Percutaneous endoscopic gastrostomy tube (G-tube) with a mushroom bolster in place.
If the tube has become dislodged or has fallen out, replace it as quickly as possible (within a few hours) to prevent closure of the tract. Most tracts mature after 2 to 3 weeks. Do not attempt to replace a tube with an immature tract.19 First determine, if possible, which type of tube is being used. If the tube is available, replacement with the same size is usually possible. If the tube is not available, it can be difficult to determine whether the tract is for a jejunostomy or gastrostomy tube. Location site on the abdominal wall is not helpful to differentiate the two. A tract for a gastrostomy tube is usually larger. Old records may be useful and should be obtained, if possible. After determining the type of tract and size of tube used previously, insert the tube using a water-soluble lubricant. If the size of the tube being replaced is not known, it is reasonable to start with a 16- or 18-F replacement gastrostomy tube or Foley catheter. The lubricated tube should pass easily into the stoma without additional equipment. If resistance is met, abandon the attempt. A smaller tube can be tried to keep the tract open. After replacing the tube, instill a 20- to 30-mL bolus of a water-soluble contrast material (e.g., diatrizoate meglumine and diatrizoate sodium solution [Gastrografin]) through the tube, and obtain a supine abdominal x-ray within 1 to 2 minutes. The x-ray should demonstrate rugae of the stomach for a gastrostomy tube and flow into the small bowel for a jejunostomy tube. US can also be used to verify gastric placement. The tip of the tube can be visualized within the stomach, and confirmation of placement can be done by injecting 10 cc of normal saline into the tube and observing the fluid entering the stomach, using real-time US. Another way of determining placement is to withdraw gastric fluid and check pH to make sure it is acidic. If there is any question of improper placement, obtain immediate consultation.

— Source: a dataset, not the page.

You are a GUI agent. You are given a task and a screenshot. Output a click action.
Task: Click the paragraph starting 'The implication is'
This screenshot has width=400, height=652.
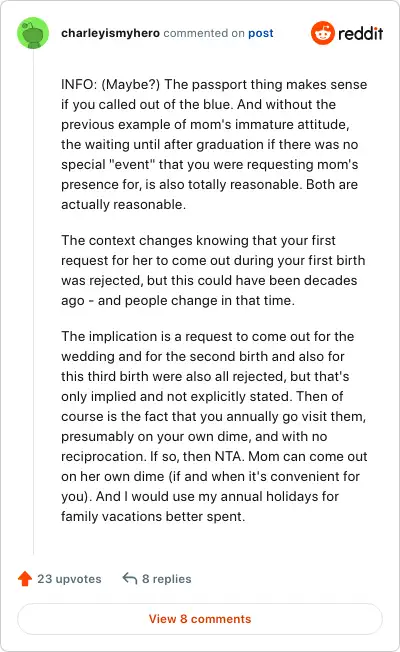(214, 426)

A special caution regarding jejunostomy tubes should be noted. Jejunostomy tracts are smaller, and smaller tubes are used (8- to 14-F). These tubes usually are not sutured in place and frequently become dislodged. They can be replaced with catheters made specifically for jejunostomies or with Foley catheters. If a Foley catheter is used to replace a lost jejunostomy catheter, the balloon should never be inflated because it can cause a bowel obstruction or damage the jejunum. The tube is lubricated, inserted into the stoma, and advanced 20 cm. These tubes are easily replaced if the tract is mature; however, if resistance is met, referral to a radiologist for fluoroscopic placement using guidewires is recommended.